Source: Google Developers Blog on Batch Mode


Perplexity's Browser Makes Chrome Look Amish

Perplexity unveiled Comet, an AI-native browser with built-in assistant that automates meetings, emails, and browsing tasks. Beyond search, it actively completes workflows while you watch. Comet Assistant lives in a sidebar and can see and understand the content of any active webpage, allowing users to ask questions without switching tabs or copy-pasting information. The browser is currently available to Perplexity Max subscribers at $200 per month.

ImaginEconomy Impact: The browser wars never ended; they just went dormant. Perplexity's Comet resurrects the battlefield with a simple insight: why should users walk when AI can teleport? This isn't an incremental feature but architectural revolution. Every click you don't make, every form your AI fills, every meeting it summarizes rewires your relationship with the whole internet. Chrome is optimized for speed; Comet optimizes for outcomes. Brands and agencies clinging to traditional web workflows are about to discover what Blockbuster felt when Netflix arrived. Adopting AI is already a given. Now also using browsers and browsing workflows that maximize your results are required.
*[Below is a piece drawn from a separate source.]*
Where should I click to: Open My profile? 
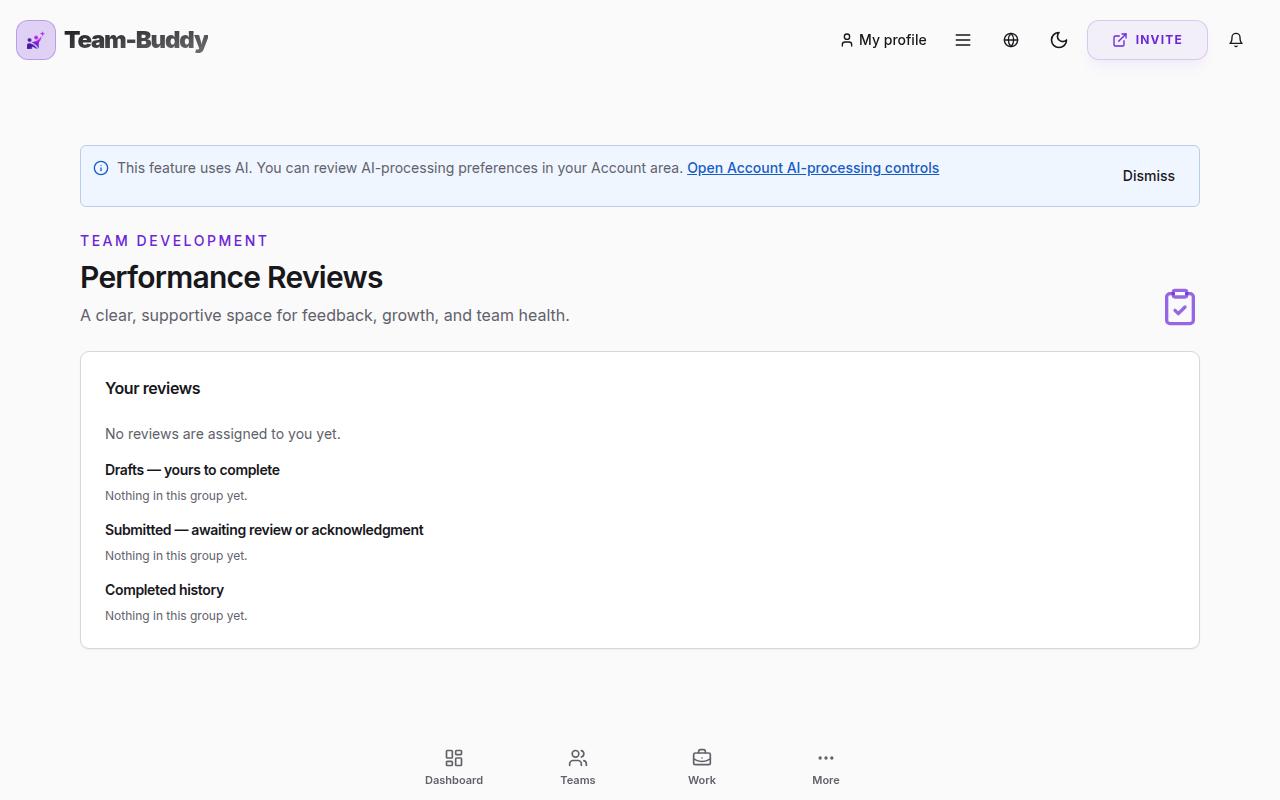click(883, 40)
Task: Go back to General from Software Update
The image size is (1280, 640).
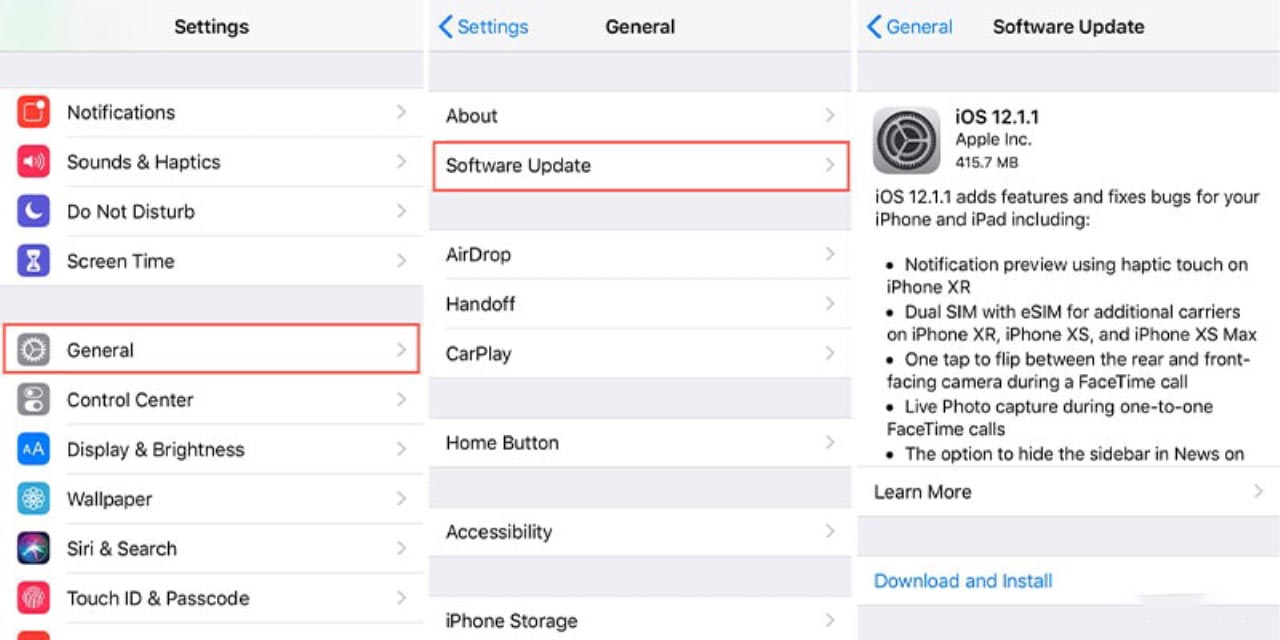Action: pyautogui.click(x=910, y=27)
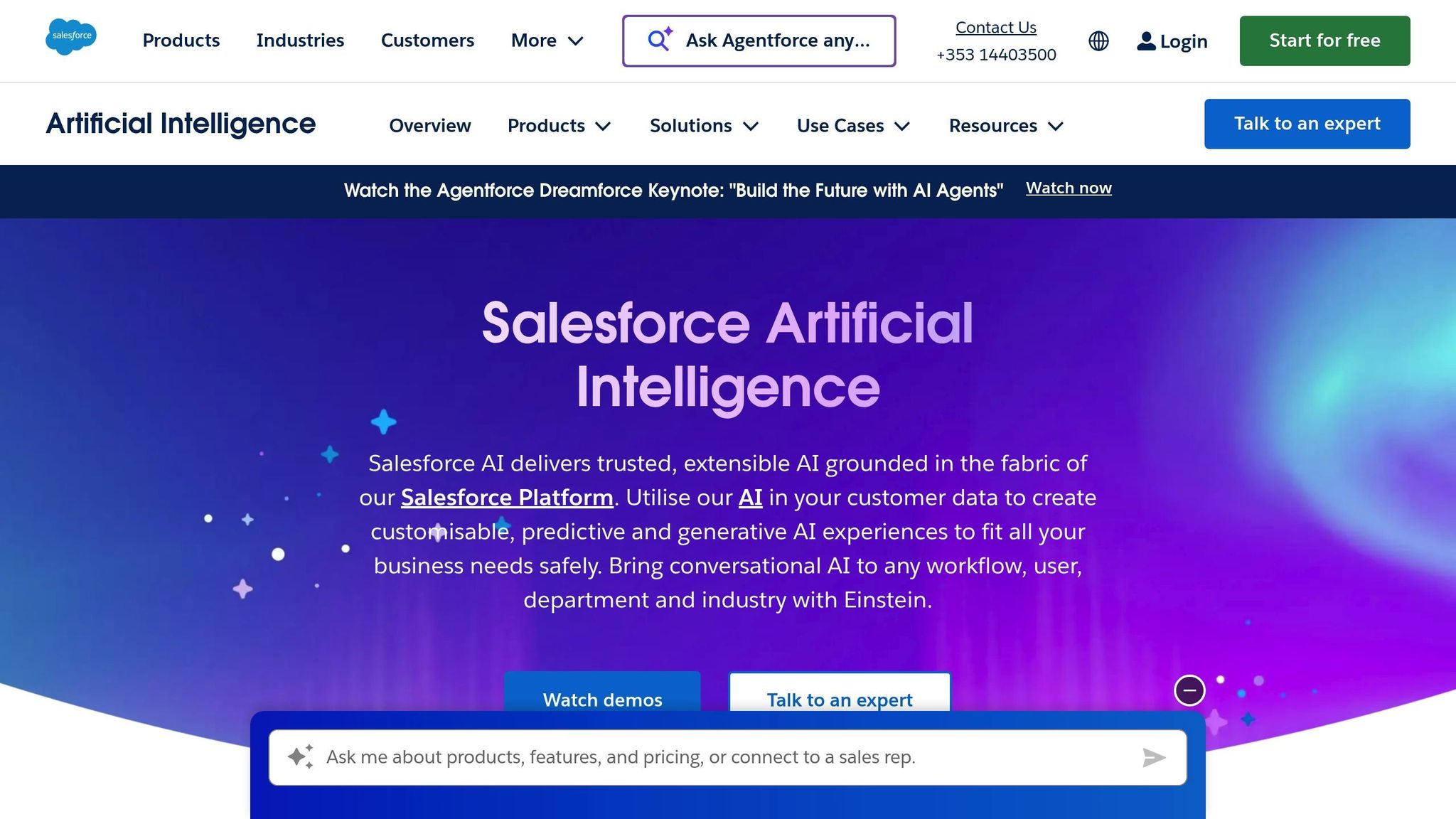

Source: TechCrunch on Perplexity Comet launch


Higgsfield's Avatar Generator Solves Personal Brand Scale

Higgsfield launched Soul ID, generating personalized avatars that maintain consistency across contexts. High-quality lookbooks, infinite variations, one authentic source. By uploading more than 10 personal photos, users can train an AI character that replicates their appearance, demeanor, and dynamics across different angles, expressions, and lighting conditions. Premium plans start at $9/month, providing 150 generation credits and watermark-free output.

ImaginEconomy Impact: Personal branding confronts its industrial revolution. Higgsfield strips away the last pretense that digital presence requires presence. When anyone can spawn photorealistic variants across every platform, personal brand becomes pure strategy. The arbitrage opportunity is temporary but massive: early adopters will flood channels while audiences still assume human origin. But the endgame is darker. When everyone has perfect avatars, authenticity becomes not showing your best self. The premium future might be deliberate imperfection—proof you're confident enough to appear human.
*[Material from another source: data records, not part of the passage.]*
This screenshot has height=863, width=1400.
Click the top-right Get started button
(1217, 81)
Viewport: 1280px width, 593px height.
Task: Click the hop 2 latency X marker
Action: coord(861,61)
Source: AIBase on Higgsfield Soul ID


Bottom Line: The Benchmark Delusion

Today's stories paint a portrait of an industry intoxicated by its own metrics. xAI celebrates benchmark supremacy while users need multi-agent systems just to trust the most basic outputs. WPP imports tech leadership to save a creative empire. Anthropic gives away education to buy loyalty. Unilever clones humans while Google slashes prices.

The companies that thrive won't be those with the best standard metrics but those who remember why we measure in the first place and remember we can come up with better measures and statistics when current ones fail.

In a world of infinite content, synthetic empathy, and benchmark olympics, the scarcest resource isn't intelligence—artificial or otherwise. It's wisdom and discernment. And those, fortunately for us, still remain stubbornly human.